START DATA FOR THE TASK
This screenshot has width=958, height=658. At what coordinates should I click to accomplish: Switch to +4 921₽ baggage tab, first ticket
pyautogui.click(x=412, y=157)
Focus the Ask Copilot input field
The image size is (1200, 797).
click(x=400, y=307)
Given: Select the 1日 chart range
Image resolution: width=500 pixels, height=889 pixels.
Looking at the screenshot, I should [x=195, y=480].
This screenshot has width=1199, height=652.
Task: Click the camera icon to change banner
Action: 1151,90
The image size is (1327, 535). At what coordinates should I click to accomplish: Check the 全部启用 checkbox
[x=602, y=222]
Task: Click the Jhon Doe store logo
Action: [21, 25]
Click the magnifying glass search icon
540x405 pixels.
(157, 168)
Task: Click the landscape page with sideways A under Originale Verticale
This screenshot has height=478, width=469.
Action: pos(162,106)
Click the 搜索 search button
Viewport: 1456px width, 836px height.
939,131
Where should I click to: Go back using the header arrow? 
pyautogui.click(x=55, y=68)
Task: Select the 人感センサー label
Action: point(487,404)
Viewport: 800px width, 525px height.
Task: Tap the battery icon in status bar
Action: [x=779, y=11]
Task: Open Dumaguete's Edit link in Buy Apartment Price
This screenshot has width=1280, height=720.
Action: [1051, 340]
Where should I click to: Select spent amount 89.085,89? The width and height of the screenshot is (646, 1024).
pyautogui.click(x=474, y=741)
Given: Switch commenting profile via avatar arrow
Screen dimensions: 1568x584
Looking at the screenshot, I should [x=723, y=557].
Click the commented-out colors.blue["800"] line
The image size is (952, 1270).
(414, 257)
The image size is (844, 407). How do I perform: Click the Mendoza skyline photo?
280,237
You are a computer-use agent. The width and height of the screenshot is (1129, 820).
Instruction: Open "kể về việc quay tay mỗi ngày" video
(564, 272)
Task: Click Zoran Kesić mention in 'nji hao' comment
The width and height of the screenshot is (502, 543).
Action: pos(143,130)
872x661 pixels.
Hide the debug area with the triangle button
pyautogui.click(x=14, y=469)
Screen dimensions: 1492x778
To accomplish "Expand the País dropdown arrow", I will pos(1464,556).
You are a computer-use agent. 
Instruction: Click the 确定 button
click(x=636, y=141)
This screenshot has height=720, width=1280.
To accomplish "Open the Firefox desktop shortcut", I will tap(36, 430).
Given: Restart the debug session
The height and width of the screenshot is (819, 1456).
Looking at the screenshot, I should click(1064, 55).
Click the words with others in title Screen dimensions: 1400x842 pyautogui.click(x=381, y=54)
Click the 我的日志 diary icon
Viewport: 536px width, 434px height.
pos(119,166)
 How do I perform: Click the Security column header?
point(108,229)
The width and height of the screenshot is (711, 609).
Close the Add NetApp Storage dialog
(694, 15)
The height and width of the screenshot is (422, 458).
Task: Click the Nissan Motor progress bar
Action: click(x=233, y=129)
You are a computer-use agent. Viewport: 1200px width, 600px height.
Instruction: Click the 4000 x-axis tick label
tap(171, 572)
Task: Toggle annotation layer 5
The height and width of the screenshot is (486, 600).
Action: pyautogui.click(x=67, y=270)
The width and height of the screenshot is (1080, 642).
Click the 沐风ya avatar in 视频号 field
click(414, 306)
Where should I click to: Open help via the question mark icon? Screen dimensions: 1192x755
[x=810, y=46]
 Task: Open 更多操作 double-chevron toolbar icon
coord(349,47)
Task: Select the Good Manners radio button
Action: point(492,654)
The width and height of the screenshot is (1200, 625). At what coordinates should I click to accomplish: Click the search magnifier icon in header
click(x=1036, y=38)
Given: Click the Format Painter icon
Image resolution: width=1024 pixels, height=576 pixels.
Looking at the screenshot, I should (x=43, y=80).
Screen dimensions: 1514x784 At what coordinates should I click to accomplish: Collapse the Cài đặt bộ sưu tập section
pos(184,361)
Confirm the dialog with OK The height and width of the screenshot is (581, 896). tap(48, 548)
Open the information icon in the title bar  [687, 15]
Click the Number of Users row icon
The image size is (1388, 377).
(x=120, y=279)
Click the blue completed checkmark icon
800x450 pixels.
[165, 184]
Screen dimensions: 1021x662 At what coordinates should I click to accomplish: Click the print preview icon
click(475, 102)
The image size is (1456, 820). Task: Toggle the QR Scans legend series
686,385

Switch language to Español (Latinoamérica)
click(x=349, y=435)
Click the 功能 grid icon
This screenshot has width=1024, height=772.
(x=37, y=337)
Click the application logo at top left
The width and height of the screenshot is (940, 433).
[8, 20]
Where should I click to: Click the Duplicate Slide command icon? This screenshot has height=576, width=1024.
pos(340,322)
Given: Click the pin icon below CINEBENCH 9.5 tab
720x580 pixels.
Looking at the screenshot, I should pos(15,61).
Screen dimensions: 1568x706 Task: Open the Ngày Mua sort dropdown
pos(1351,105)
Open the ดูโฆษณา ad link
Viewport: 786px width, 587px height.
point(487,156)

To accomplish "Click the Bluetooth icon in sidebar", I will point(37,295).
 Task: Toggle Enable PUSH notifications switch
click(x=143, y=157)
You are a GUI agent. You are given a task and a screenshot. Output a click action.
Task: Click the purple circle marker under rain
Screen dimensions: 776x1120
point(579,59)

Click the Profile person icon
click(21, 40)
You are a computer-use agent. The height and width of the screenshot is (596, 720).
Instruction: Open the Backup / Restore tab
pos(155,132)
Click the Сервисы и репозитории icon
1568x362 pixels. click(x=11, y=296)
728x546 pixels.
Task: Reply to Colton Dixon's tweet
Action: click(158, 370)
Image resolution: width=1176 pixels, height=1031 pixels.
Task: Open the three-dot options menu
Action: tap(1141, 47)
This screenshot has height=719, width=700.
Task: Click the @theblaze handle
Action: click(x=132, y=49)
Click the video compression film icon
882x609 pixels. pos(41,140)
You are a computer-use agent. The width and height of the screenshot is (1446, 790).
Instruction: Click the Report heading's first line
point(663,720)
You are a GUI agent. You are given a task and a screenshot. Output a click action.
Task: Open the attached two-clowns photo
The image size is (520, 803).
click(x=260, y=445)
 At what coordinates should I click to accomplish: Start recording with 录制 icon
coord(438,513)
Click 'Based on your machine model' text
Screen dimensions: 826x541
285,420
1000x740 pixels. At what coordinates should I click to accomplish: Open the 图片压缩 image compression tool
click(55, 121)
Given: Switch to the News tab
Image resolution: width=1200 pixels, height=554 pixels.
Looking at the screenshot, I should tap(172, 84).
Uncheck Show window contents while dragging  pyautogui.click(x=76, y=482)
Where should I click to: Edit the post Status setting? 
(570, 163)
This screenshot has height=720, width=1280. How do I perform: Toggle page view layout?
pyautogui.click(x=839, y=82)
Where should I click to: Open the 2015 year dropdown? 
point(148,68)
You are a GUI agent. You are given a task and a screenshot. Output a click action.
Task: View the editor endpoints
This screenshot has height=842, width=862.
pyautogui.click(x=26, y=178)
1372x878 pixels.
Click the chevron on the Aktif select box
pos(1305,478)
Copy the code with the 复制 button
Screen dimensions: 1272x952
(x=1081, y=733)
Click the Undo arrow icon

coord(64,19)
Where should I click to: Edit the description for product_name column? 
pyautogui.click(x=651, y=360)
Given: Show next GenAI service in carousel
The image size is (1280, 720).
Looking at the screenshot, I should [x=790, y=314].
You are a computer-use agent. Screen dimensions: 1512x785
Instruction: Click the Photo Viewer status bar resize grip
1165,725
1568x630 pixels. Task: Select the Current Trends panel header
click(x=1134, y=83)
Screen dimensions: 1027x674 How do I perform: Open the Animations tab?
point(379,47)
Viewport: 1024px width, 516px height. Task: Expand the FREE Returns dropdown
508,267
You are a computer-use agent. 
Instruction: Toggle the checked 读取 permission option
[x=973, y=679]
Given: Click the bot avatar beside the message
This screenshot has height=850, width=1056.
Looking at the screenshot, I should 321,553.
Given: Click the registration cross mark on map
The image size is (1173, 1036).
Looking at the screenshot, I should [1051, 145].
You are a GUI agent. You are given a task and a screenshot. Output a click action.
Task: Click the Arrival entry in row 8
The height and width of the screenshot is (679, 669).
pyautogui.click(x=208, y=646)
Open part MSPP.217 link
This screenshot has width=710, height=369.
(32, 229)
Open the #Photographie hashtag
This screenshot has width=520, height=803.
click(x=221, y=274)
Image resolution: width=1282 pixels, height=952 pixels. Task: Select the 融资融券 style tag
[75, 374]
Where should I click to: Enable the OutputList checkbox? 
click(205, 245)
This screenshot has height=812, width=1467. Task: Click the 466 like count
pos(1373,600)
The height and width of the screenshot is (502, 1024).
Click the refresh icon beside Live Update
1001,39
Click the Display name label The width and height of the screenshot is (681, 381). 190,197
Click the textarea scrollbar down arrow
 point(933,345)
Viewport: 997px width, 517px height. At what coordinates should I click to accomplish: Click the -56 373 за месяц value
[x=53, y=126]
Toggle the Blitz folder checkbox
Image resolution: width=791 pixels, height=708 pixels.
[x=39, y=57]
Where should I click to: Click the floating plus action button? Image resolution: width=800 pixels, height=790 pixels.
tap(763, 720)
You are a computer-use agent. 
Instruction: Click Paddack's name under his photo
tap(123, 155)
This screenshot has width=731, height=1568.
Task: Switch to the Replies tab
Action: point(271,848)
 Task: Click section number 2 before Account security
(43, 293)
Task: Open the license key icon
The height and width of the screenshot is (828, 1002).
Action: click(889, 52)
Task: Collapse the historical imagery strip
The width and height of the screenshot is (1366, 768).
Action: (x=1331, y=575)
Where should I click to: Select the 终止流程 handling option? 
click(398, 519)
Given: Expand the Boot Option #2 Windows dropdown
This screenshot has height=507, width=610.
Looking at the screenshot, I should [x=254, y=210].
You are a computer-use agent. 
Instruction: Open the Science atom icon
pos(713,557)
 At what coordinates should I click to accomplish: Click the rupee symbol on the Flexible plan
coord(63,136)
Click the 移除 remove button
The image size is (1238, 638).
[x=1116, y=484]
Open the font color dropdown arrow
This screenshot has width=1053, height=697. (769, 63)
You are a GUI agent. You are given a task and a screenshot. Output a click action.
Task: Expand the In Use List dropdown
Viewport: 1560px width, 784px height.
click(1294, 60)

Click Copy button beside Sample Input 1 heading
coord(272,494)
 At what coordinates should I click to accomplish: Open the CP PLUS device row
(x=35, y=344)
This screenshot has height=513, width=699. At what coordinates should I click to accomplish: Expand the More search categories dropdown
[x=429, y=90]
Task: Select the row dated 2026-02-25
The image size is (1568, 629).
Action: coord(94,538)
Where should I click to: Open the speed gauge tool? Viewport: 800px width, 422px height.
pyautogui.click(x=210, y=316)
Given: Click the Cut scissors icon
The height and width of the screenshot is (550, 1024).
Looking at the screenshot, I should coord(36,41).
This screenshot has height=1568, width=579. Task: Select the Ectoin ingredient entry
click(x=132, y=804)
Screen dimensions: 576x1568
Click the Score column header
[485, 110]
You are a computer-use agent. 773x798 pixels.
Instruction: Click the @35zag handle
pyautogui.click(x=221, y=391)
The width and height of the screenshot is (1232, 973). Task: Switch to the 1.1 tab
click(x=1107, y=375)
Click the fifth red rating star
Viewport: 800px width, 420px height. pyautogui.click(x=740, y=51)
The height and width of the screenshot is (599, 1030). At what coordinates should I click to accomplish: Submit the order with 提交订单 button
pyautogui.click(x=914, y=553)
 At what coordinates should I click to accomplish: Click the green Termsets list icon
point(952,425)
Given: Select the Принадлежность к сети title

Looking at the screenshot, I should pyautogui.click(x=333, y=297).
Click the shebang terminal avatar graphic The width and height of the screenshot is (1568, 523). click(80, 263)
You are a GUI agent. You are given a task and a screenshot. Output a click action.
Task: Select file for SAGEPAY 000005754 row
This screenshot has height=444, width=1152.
END DATA FOR THE TASK
# [ACTIVITY]
Within the listing, count the lines that contain the word "computer", and give the count by itself.

# [RESPONSE TO THIS TASK]
10